Troubleshooting genotyping assays when you get no bands can be challenging. The underlying problem can be any part of the PCR including the primers or other reagents, the DNA (quality and/or quantity), or the thermal cycling parameters. Determining where the problem lies requires a methodical approach. Following this approach will help you identify the problem, so that it can be fixed.

First, check your primers

Solution Rationale

Check sequence

Wrong sequence may not amplify

Check dilution

If primers are too dilute, they will not amplify

If the primer sequences and dilutions are confirmed to be correct, the next steps are to look at the DNA. If not, then you may need to re-order primers with the correct sequence, or optimize the primer concentration.

Start by genotyping the DNAs for the strain giving you no bands with a genotyping assay for another strain that is currently working for you, along with the controls for that other strain that have worked previously.

If you get no bands, then your problem is most likely with the DNAs.

Solution Rationale

Quantify DNA

Too much or too little DNA can lead to no bands. Use approximately 0.5 ng – 0.5 µg of total genomic DNA per 25 µl reaction.

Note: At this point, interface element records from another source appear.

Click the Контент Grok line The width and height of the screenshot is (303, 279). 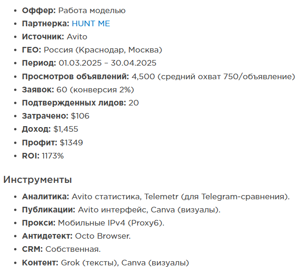(106, 263)
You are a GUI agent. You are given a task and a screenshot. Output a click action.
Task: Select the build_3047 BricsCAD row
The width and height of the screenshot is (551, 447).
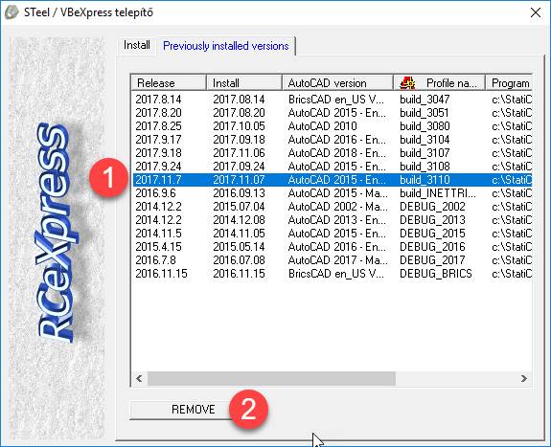click(x=333, y=100)
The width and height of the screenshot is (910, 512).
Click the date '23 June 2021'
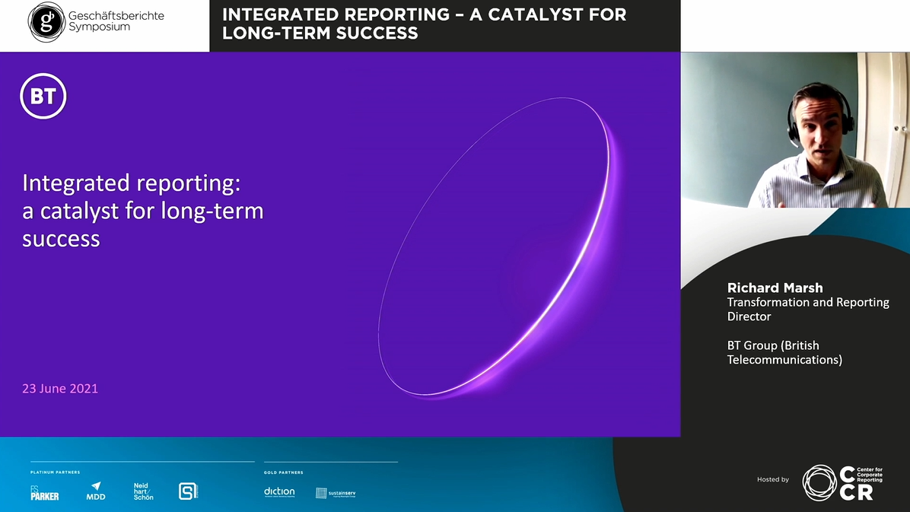60,389
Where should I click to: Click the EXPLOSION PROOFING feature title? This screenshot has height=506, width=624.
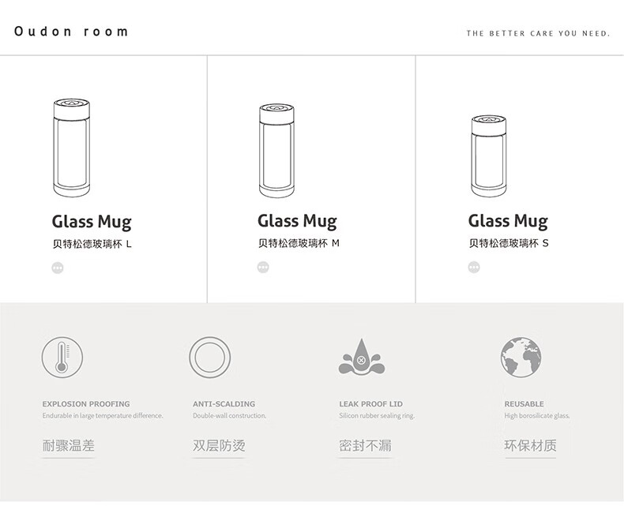[x=86, y=403]
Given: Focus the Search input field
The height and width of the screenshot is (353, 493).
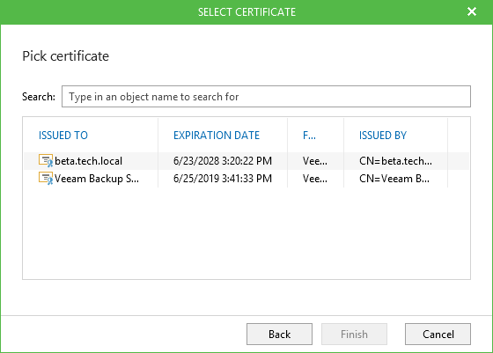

Check 260/280 ratio of DNA

If the DNA quality is poor, it may not amplify bands

Try diluting DNA

To reduce contaminates that may interfere with amplification

Re-extract DNA using new reagents

If you do get bands, then the problem is not directly with the DNA. The problem could be the thermal cycling parameters or the DNA extraction protocol.

Solution Rationale

Test an annealing temperature gradient

Find the optimal annealing temperature. If your annealing temp is too high, you may not amplify bands

Increase the number of cycles

Too few cycles can lead to no amplification

Use a PCR Additive

Reduce DNA secondary structure or non-specific priming

Try re-extracting DNA using a different protocol

Some primers may not work well with your normal DNA extraction protocol. Find DNA isolation protocols here

If the assay previously worked, and now does not….

Make sure you are including controls that have previously worked. If not, re-genotype with such controls.

If the previous controls work as expected but new unknown samples give no bands, the problem is likely with the new DNAs. Follow the same solutions as the previous section for resolving DNA quality/quantity issues.

If you get no bands for any DNAs, you likely have a problem with your primers.

Solution Rationale

Make a new working dilution from your concentrated stock

Primers can degrade when maintained at lower working concentrations or following repeat freeze/thaws.

Re-order primers

Primers can degrade when maintained at lower working concentrations or following repeat freeze/thaws.